Sing the 50 United States!
- The book's front cover
- Author: Dr. Seuss
- Cover artist: Tom Brannon
- Language: English
- Genre: Children's literature
- Publisher: Random House
- Publication date: June 2, 2026
- Publication place: United States
- ISBN: 9798217228560
- Preceded by: Horse Museum

= Sing the 50 United States! =

Book by Dr. Seuss

Sing the 50 United States! is a children's book by American author and illustrator Dr. Seuss. Announced on October 28, 2025, it is the first full, posthumous manuscript by Dr. Seuss to be discovered since What Pet Should I Get? in 2015. Theodor Seuss Geisel, known by his pen name Dr. Seuss, died in 1991.

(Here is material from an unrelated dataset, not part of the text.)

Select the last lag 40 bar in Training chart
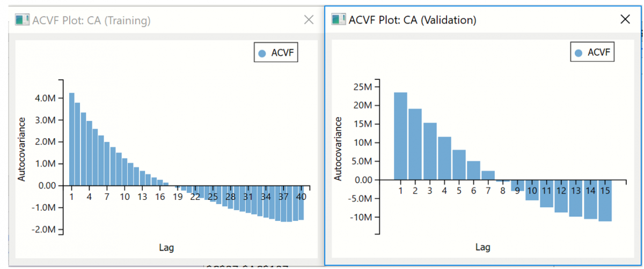This screenshot has height=269, width=644. tap(301, 203)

The book is designed to teach children the names of the 50 U.S. states. It was discovered in April 2025 at the Geisel Library at the University of California, San Diego, where much of Geisel's archive is held. The book was published on June 2, 2026—shortly before the United States Semiquincentennial—by Random House, with an initial print run of 500,000 copies.

==Discovery==
The manuscript was uncovered when three researchers visited the Geisel Library to study sketches from existing works. Archivists provided them with 20 boxes of Geisel's papers and materials, within which they found handwritten working notes and a clean, signed typewritten draft of Sing the 50 United States! The notes were undated and showed no evidence of editorial review.

Susan Brandt, president and CEO of Dr. Seuss Enterprises, described the discovery as "like finding a time capsule of his imagination."

==Contents and illustrations==
The book features the Cat in the Hat alongside two Little Cat helpers, guiding readers through the names of all fifty states. The found materials includes a cover sketch and art direction notes. The inside dust jacket features a map of the United States. The illustrations were completed in Seuss's signature style by Tom Brannon.

==Related projects==
Dr. Seuss Enterprises has announced plans for a related music video to be released on the official Dr. Seuss YouTube channel. In addition, the company will sponsor a nationwide "backpack build" program, distributing backpacks filled with Dr. Seuss books and school supplies to students in all 50 states.